All We Have Lost
Page 9
‘As long as they’re not people.’
‘What?’
‘A joke, honey. A joke.’
‘Oh.’
‘She fancies you, you know.’
‘Who? Melanie? Does she?’ Altar boy innocence.
‘You know she does.’
‘OK so maybe she has a little crush. It’s harmless. Anyway, you know how I am with other women.’
And that’s why I never worry. I’ve always thought him overcautious, keeping a professional distance from the various child minders and babysitters we’ve had. Now I’m reassured. When I think about it, he hadn’t been encouraging Melanie. He hadn’t even been looking at her. He could have shaken her off though; he hates people clinging to him. But maybe she’s good for his image – a pretty, attentive secretary, hanging on his every word. Where would a pirate be without his parrot, a soldier without his stripes, a corporate financier without his secretary?

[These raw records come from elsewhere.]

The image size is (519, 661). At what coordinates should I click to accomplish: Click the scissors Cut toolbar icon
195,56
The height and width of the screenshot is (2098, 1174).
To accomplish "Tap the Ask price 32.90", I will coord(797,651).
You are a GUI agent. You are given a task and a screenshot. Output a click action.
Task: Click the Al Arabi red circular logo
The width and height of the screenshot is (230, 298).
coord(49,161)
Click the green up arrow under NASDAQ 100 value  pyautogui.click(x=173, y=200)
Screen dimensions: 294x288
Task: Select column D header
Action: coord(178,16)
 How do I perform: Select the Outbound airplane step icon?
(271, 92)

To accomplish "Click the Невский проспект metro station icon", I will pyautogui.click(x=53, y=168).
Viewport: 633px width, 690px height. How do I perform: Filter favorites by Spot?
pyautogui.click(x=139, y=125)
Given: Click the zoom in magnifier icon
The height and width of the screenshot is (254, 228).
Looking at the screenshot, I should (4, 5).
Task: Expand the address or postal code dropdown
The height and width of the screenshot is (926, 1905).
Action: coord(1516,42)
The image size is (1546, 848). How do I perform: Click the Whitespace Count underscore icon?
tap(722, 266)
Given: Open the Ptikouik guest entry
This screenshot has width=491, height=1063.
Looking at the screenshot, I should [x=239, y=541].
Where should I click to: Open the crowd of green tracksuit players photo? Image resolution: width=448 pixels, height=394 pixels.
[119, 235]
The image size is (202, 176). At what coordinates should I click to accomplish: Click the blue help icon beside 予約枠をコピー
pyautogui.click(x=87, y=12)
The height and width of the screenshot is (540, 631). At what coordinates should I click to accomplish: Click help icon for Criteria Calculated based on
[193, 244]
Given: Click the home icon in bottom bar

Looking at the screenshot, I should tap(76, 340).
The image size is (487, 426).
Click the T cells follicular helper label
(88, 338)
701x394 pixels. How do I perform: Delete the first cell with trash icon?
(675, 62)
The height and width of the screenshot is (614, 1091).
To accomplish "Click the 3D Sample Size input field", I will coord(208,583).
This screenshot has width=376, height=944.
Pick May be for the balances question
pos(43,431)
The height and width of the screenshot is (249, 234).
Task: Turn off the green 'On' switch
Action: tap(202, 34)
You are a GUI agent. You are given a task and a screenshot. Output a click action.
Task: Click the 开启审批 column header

‘Look, I’m sorry I haven’t been spending more time at home. I’ll make it up to you. I promise.’
‘The kids’ summer concert is coming up,’ I say hopefully.
He grimaces. ‘When?’
‘Last Friday in June.’
He makes a face. ‘I won’t make it, hon.’
Suddenly I’m close to tears. For once, he seems to notice. He takes me in his arms, something he hasn’t done in ages. But something’s different. It’s like he’s appeasing a child.
Connor calls and my smile is automatic.
‘There’s a man over here pining for Ireland. Come and save him.’
‘Pining as in: not eating, not sleeping, not functioning pining?’
‘Exactly.’
‘Aren’t there any nice London girls to cheer him up?’
‘Only you will do. He’s just not the same without you. He looked so happy leaving the art gallery…’
‘Who looked so happy leaving the art gallery?’
‘Modigliani man.’
‘Connor, are you trying to tell me that a piece of stone wants me in London?’
‘Well, I could also do with some serious slagging.’
‘How about some telephone slagging?’
‘Not the same. Sorry.’
‘Not sure how I can help then; I can’t come over with the entire posse.’
‘Course you can.’
‘I wouldn’t be able to give you my full slagging attention.’
‘That might not be a bad thing. Come on, Kim. It’d be great to see you all. I’m so bored.’
‘How’s the job?’
‘Job’s actually good. Challenging. And I’ve found an amazing apartment. Loads of room. Could fit a family.’
I smile. ‘You’re not going to give up, are you?’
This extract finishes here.